Wednesday, April 01, 2009

Could Hospital Rankings Hurt Patients?

There's now evidence hospital ranking schemes might adversely affect some patients:
"Recent studies in Massachusetts and nationally suggest that cardiologists may be turning away more high-risk patients as an unintended consequence of public reporting, Resnic said. In a paper published in the Journal of the American College of Cardiology last month, Resnic and his coauthors reported that in 2005, the proportion of patients undergoing angioplasty in Massachusetts for cardiogenic shock - a life-threatening condition caused by poor heart function - dropped to 1.3 percent, from 2.3 percent in 2003, the year the state began publicly reporting angioplasty death rates. Since then, the rate has been level, he said."
-Wes

2 comments:

Keith Sarpolis said...

But did the incidence of cardiac death rise as a result?

You can look at the issue the way you are viewing it and assume less angioplasties means more people not being treated properly. The other possibility is that the procedure was being overutilized to begin with and the reduction has not resulted in any significant morbidity or mortality. We need to know if this drop in angioplasty rate caused any harm or not to the patients denied the procedure.
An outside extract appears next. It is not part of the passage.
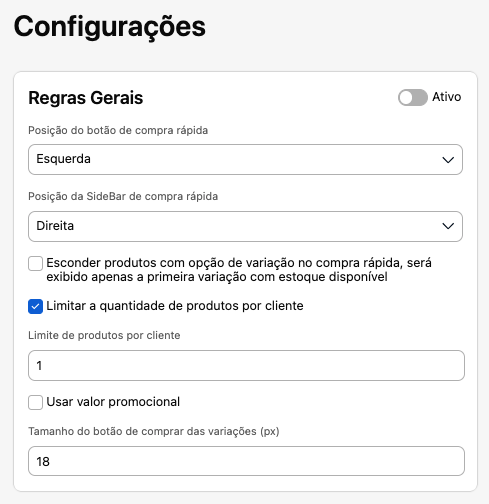Uncheck 'Limitar a quantidade de produtos' checkbox
Viewport: 489px width, 504px height.
35,307
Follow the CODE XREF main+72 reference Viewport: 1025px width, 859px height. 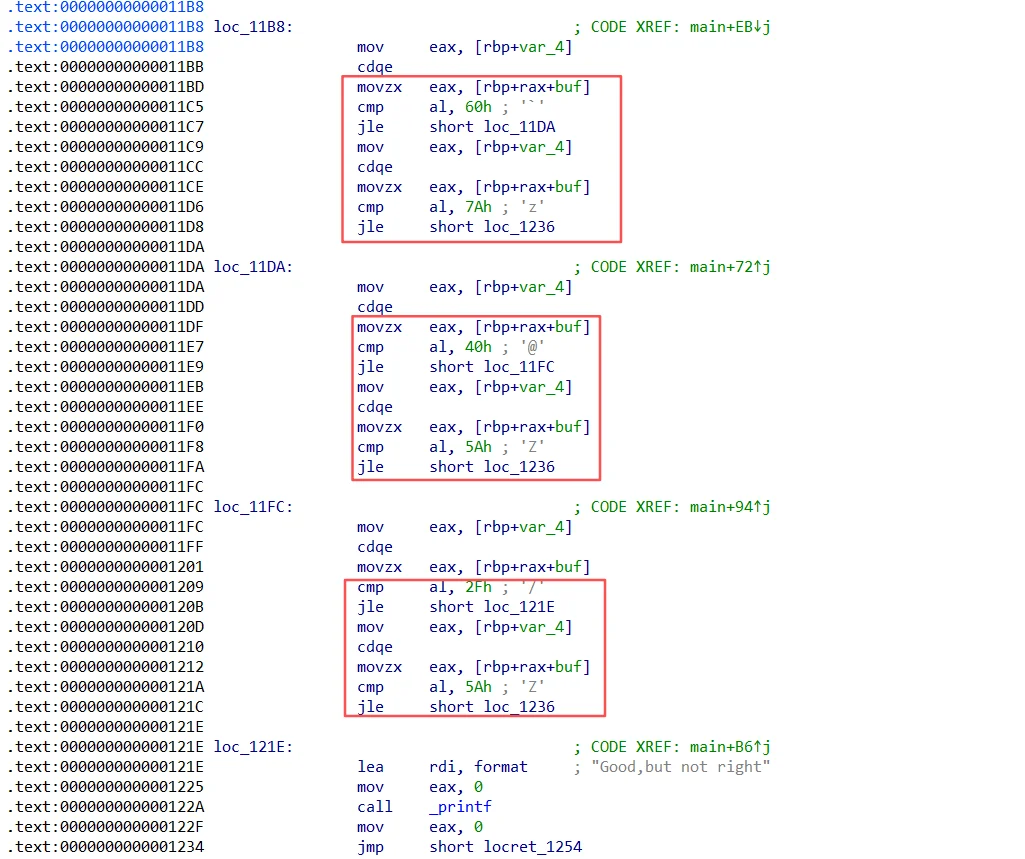730,267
Do we assume that cardiologists are standing by refusing to perform a procedure that could save a patients life, and not doing so out of concern of what it will do to there performance statistics? That doesn't say much for the ethical practice of medicine now, does it?

DrWes said...

But did the incidence of cardiac death rise as a result?

We do not know the answer to your rhetorical question. While I understand your point, it is clear that the threat of a poor outcomes weighs heavier on doctors' decisions to intervene in complicated cases these days in states with such ranking systems. Might there a circumstance where a survivable patient that is left untreated because a host of other confounding clinical variables made the professional risk too great for the doctor? While I do not perform these procedures, I would argue it could happen and probably has - just because of the threat of generating poor performance statistics.